## Problem to solve
Pick out each line of the records in which the word "computer" appears.

[Collected data]
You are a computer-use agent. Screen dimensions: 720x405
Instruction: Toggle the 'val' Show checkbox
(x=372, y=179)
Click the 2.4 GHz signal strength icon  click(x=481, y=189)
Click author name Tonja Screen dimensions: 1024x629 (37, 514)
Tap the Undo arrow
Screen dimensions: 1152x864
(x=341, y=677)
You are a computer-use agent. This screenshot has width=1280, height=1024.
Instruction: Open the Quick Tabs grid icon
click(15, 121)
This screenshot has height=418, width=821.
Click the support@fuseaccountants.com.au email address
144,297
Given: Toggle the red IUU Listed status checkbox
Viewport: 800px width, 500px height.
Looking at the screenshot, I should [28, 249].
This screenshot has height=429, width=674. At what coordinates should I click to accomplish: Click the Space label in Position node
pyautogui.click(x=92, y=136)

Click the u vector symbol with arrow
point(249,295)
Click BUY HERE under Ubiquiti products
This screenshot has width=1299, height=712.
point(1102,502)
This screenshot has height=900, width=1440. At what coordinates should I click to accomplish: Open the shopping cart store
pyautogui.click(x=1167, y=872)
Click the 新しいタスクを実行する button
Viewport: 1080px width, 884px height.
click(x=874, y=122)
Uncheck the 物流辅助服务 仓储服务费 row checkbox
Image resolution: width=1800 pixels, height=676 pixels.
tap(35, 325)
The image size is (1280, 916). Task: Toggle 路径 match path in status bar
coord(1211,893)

## Task output
You are a computer-use agent. Screen dimensions: 720x405
You are a computer-use agent. This screenshot has width=1280, height=1024.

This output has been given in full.